🤖 AI Summary
Existing reward models perform well on standard benchmarks but exhibit weak correlation with downstream task performance—such as RLHF convergence and inference-time sampling quality.
Method: We introduce RewardBench 2, the first high-difficulty, multi-skill reward modeling benchmark designed for holistic evaluation. Its core innovation lies in systematically employing original, human-authored prompts—distinct from downstream task prompts—paired with high-quality human preference annotations and rigorous statistical validation.

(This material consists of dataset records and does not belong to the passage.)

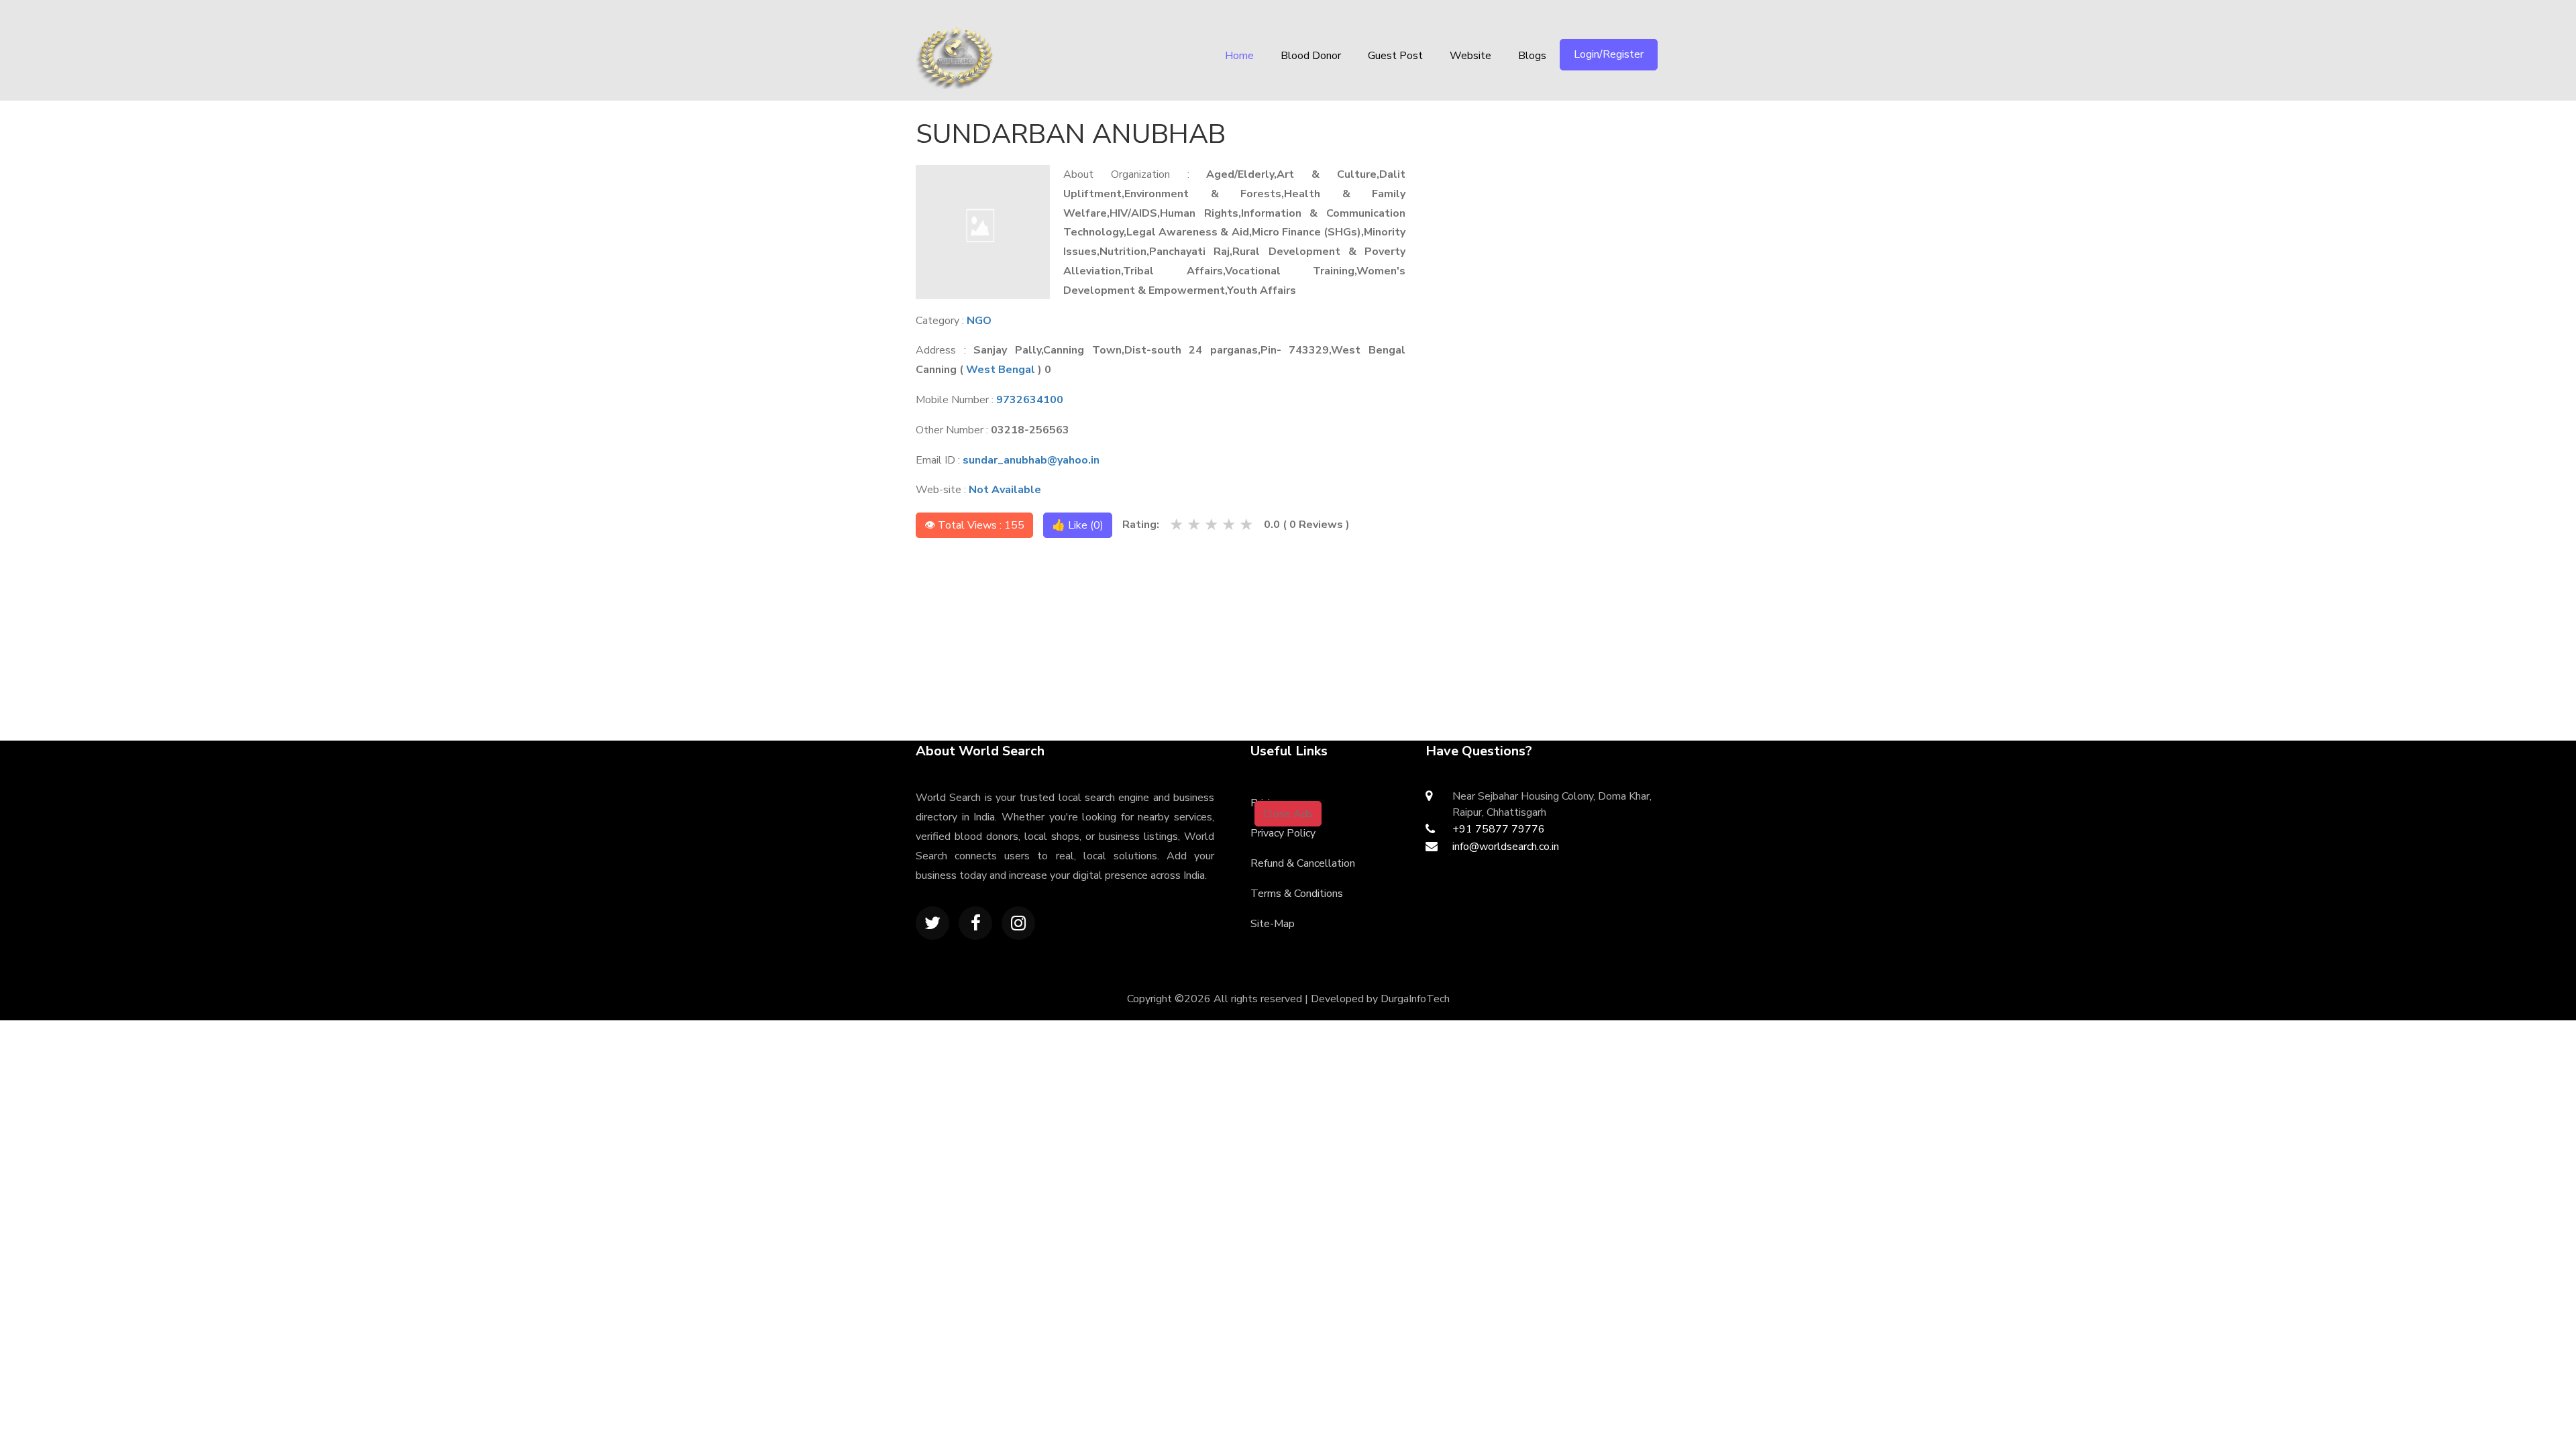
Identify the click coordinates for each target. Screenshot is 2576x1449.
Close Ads (1288, 813)
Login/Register (1609, 54)
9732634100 (1029, 399)
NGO (979, 320)
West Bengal (1000, 369)
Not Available (1005, 489)
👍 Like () (1078, 525)
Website (1470, 55)
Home (1239, 55)
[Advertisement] (1033, 633)
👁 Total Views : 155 (974, 525)
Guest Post (1395, 55)
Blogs (1532, 55)
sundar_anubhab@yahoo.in (1031, 460)
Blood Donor (1311, 55)
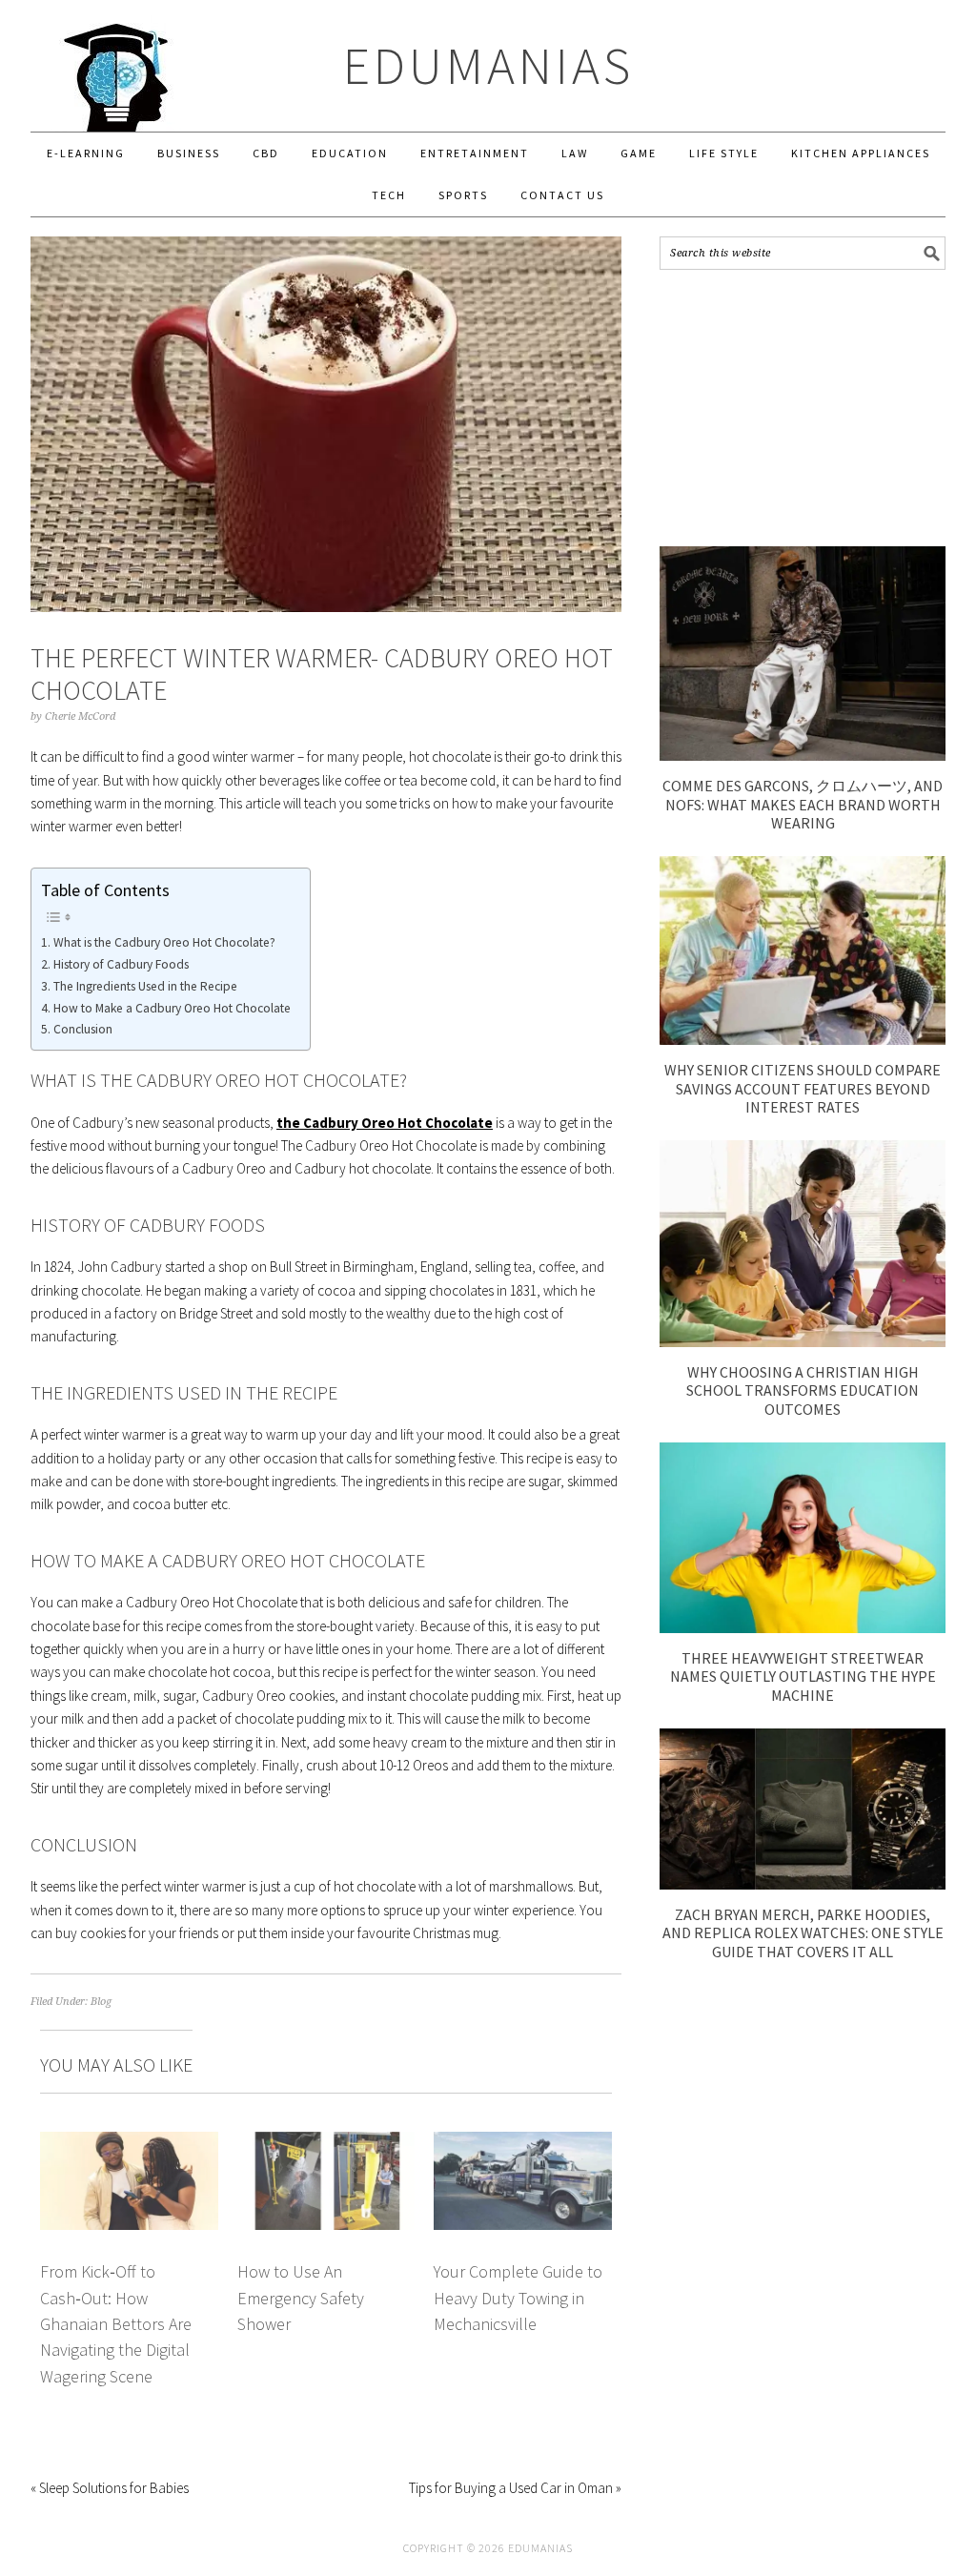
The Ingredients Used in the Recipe (145, 986)
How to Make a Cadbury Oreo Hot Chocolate (172, 1008)
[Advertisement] (803, 408)
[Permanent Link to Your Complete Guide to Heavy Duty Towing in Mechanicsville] (523, 2143)
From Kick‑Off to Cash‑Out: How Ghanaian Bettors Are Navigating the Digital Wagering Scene (116, 2323)
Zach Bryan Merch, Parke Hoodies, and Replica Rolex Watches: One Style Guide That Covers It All (803, 1932)
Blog (101, 2001)
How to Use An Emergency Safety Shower (300, 2297)
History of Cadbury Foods (121, 964)
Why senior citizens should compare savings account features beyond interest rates (802, 1087)
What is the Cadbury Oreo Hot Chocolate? (164, 942)
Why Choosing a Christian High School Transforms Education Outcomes (802, 1390)
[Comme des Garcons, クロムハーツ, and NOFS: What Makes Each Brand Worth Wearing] (803, 755)
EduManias (488, 65)
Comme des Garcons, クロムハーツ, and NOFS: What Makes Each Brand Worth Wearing (802, 803)
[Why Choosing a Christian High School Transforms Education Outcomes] (803, 1342)
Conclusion (82, 1029)
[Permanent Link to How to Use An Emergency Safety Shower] (326, 2143)
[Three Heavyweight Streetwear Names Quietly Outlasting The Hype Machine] (803, 1628)
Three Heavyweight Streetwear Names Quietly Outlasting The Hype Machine (803, 1676)
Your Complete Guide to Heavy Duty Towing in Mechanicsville (518, 2297)
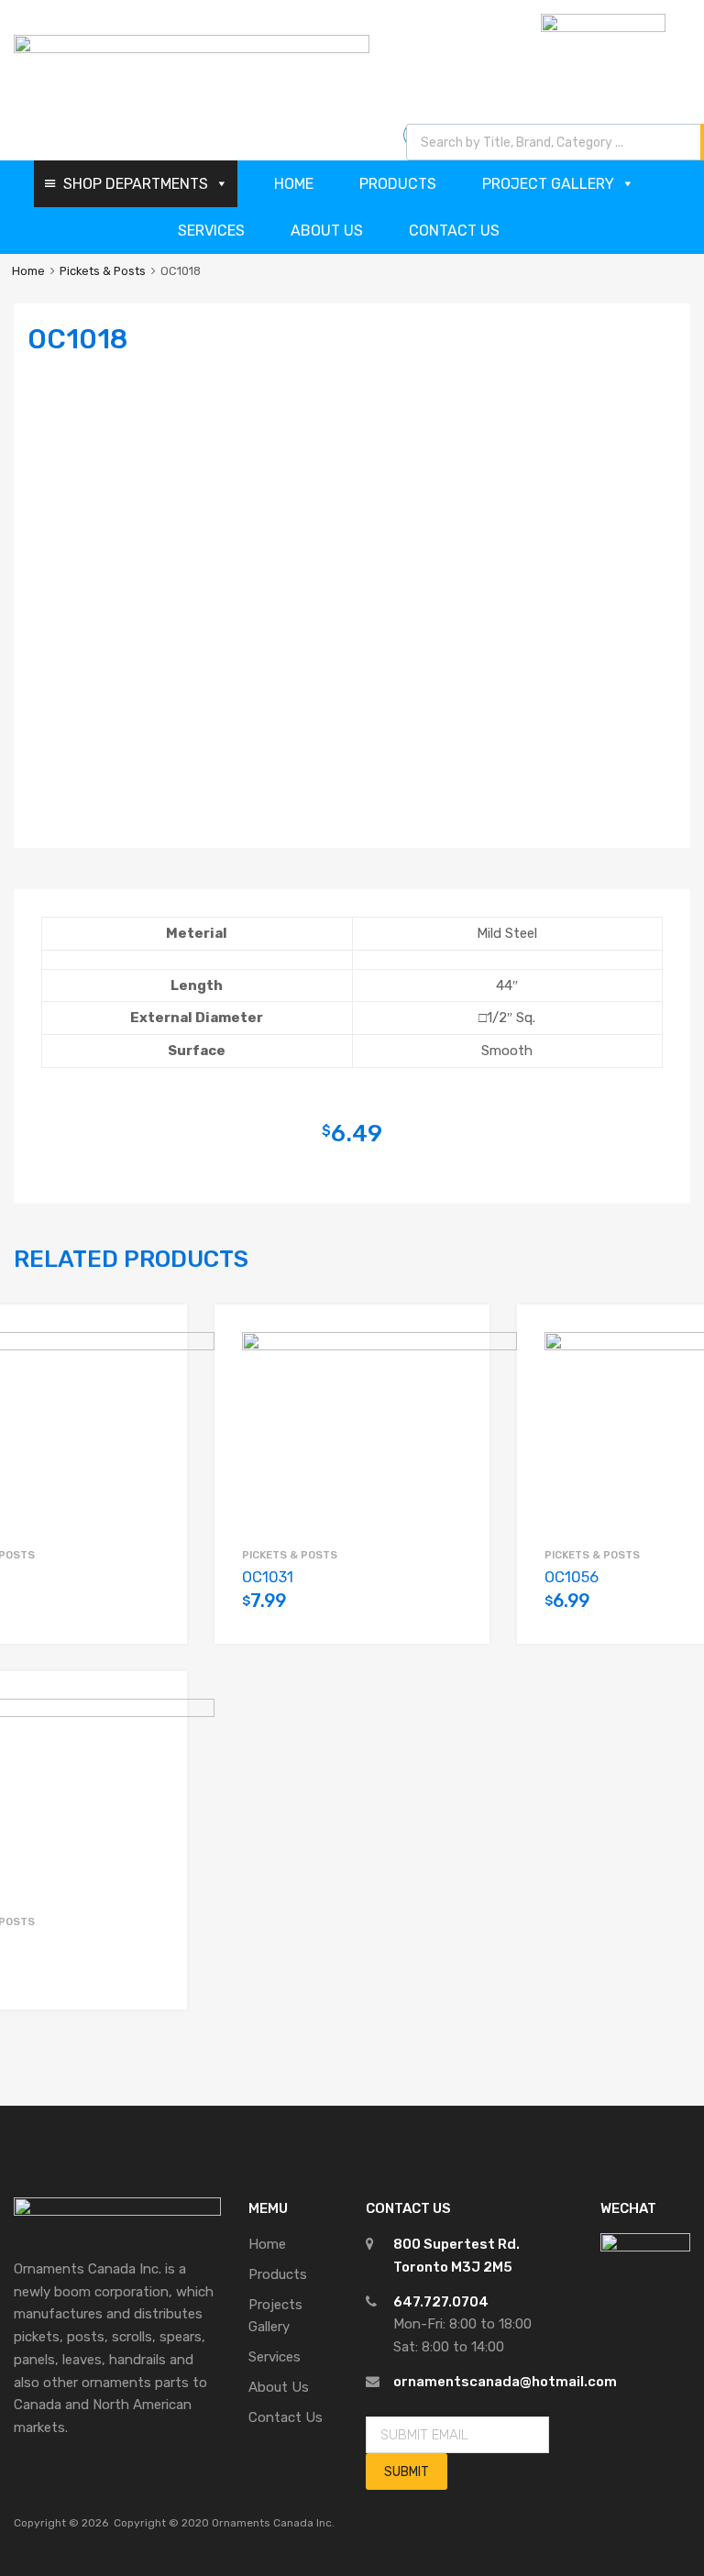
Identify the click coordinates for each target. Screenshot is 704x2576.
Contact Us (454, 230)
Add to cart (150, 1611)
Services (211, 230)
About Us (327, 230)
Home (294, 184)
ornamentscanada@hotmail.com (505, 2381)
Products (397, 184)
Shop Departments (135, 184)
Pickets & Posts (103, 271)
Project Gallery (548, 184)
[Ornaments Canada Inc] (191, 48)
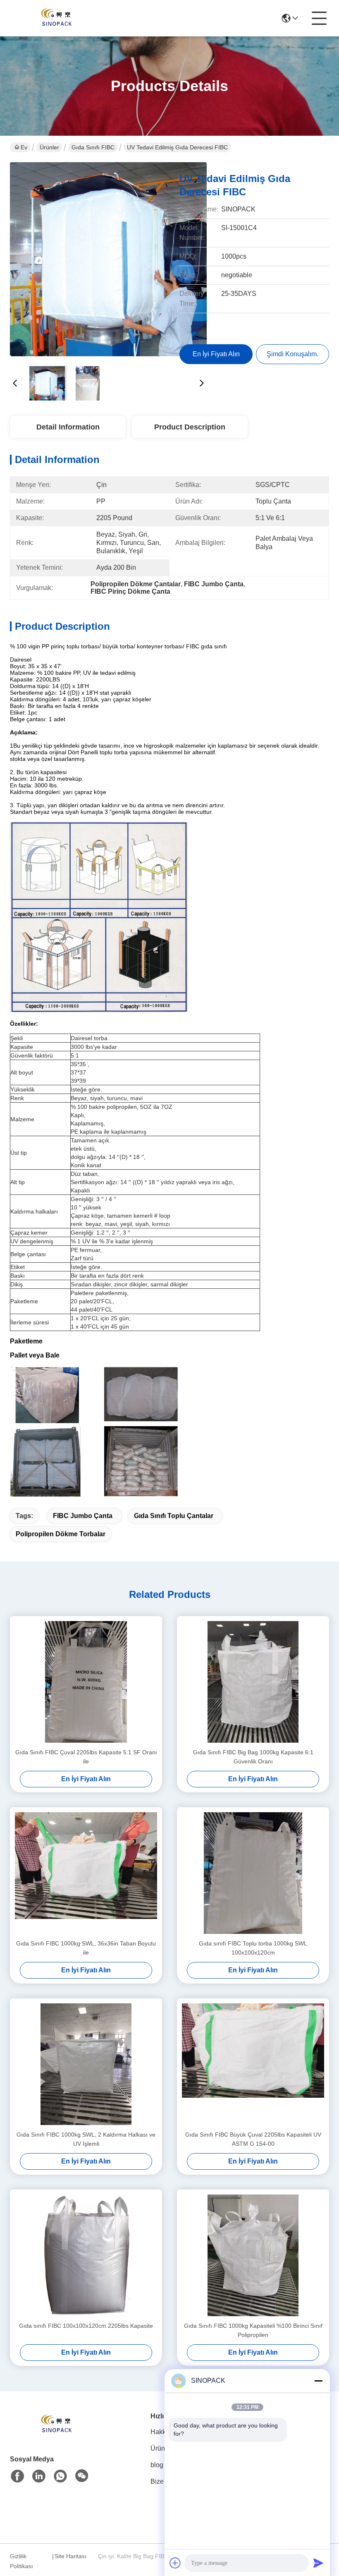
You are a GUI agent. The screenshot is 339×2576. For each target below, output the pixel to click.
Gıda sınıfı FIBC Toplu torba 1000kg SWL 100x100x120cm (253, 1948)
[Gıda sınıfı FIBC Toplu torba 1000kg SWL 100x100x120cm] (253, 1873)
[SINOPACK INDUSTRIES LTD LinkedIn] (38, 2476)
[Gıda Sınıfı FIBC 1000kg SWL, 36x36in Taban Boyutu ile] (86, 1873)
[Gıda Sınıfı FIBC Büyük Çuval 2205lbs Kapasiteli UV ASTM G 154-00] (253, 2064)
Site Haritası (70, 2556)
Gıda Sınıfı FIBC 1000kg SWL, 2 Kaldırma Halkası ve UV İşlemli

Contribution/Results: Compared to its predecessor, mainstream reward models score ~20 points lower on RewardBench 2, markedly improving discriminative power. Crucially, model scores demonstrate strong correlation (r > 0.85) with key downstream metrics—including inference-time scaling efficacy and RLHF training stability—thereby bridging the critical gap between reward model evaluation and real-world deployment.
📝 Abstract
Reward models are used throughout the post-training of language models to capture nuanced signals from preference data and provide a training target for optimization across instruction following, reasoning, safety, and more domains. The community has begun establishing best practices for evaluating reward models, from the development of benchmarks that test capabilities in specific skill areas to others that test agreement with human preferences. At the same time, progress in evaluation has not been mirrored by the effectiveness of reward models in downstream tasks -- simpler direct alignment algorithms are reported to work better in many cases. This paper introduces RewardBench 2, a new multi-skill reward modeling benchmark designed to bring new, challenging data for accuracy-based reward model evaluation -- models score about 20 points on average lower on RewardBench 2 compared to the first RewardBench -- while being highly correlated with downstream performance. Compared to most other benchmarks, RewardBench 2 sources new human prompts instead of existing prompts from downstream evaluations, facilitating more rigorous evaluation practices. In this paper, we describe our benchmark construction process and report how existing models perform on it, while quantifying how performance on the benchmark correlates with downstream use of the models in both inference-time scaling algorithms, like best-of-N sampling, and RLHF training algorithms like proximal policy optimization.